Q. Jim, I remember watching you back at Trenton Speedway, the weighing nuts off of Andretti's pit stops, so you go back a long way. Given your history in the sport, what do you make of what's happening today, with this CART/IRL situation? Where do you think it might all play out in the end, based on all of the changes you've seen over the years, decades, in Indy car racing?
JIM McGEE: Well, you know, it's a tough period that open-wheel racing is going through right now. You know, certainly, the direction is still pretty unclear, whether it's ovals, road courses. There's a demand for both, and I don't know whether or not by combining or everybody going one way, what is going to happen to some of the venues. I think that one of the things over the years that usually happens in our type of racing, it's either where they get the tire manufacturers or the engine manufacturers that put a lot of money in the sport, and usually the money goes to the bigger teams; that they feel like they are going to have the most success with. It hurts the little guy. The IRL was kind of formed with a kind of basis that they were going to try and have a level playing field that was going to be equal and smaller teams could start up, and that they could grow the series. It seems like that's all turned around now. You know, the big automotive companies are pumping money into that series now; and therefore, the big teams follow that way. Now, what happens to the little guys over there, I don't know. And it's just whichever one is going to survive, or is it just going to flip positions and they were going to go through the same thing all over again? It's a hard scenario to figure out, because I'm sure some of the real supporters in the IRL, you know, over the past six years are going to be kind of left by the wayside because the cost there is going to escalate similar to what it was in CART. By the same token, the CART cars are going to go down. It's not a healthy situation, I don't think, for open-wheel racing, but where it all ends up is still, I think, far from being determined.

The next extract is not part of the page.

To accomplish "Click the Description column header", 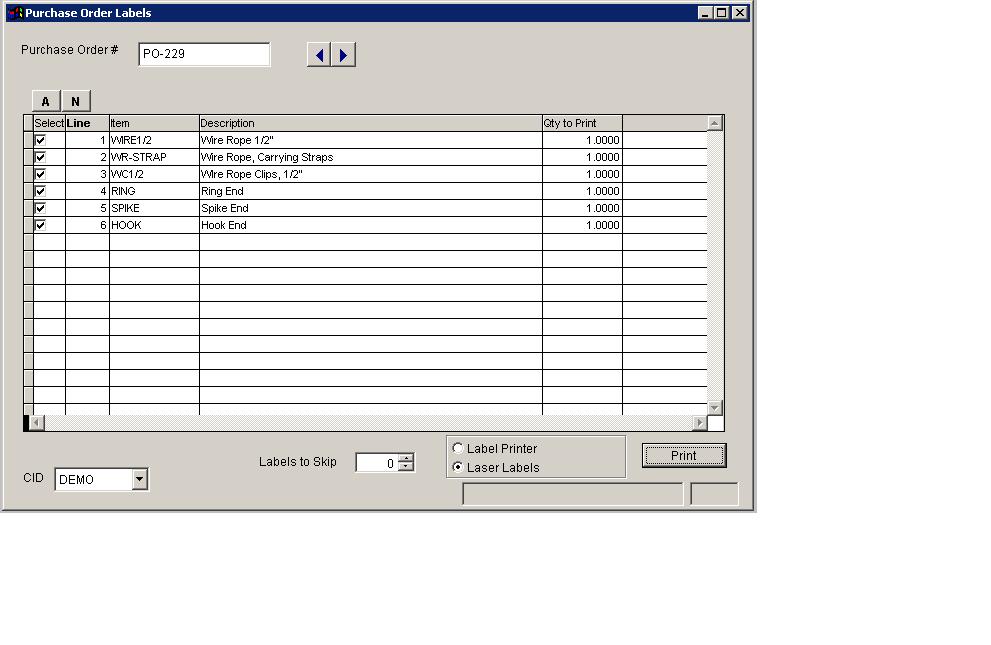I will pyautogui.click(x=370, y=123).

Q. That's an interesting perspective. Do you feel that if CART would just focus on being a road course, street course series and let the IRL be the oval series that both can thrive in the long run, or do you feel eventually there has to be some consolidation?
JIM McGEE: Well, I think somehow -- the thing about CART versus the IRL, the IRL needs a lot more car count. They need 38 or 39 or 40 cars, because otherwise, in Indianapolis especially, you don't have your pole day or your bumping day and so forth like that. The CART series can more or less get along with a lot fewer cars, similar to what Formula 1 is, where they have 20 or 22 or 18 cars. With the street circuits and a lot of the courses that we run, actually space is a big problem and the fewer cars you have, the better off you are. So whether or not you can gather that many cars or both series, I mean, if you look Atlantics, really, they need 38 in the IRL and they need 20 or so in CART; that's a lot of cars. Where is the money going to come from for all of these cars? I think that's the biggest problem with open-wheel racing today because it is divisioned; that does become an issue with both series.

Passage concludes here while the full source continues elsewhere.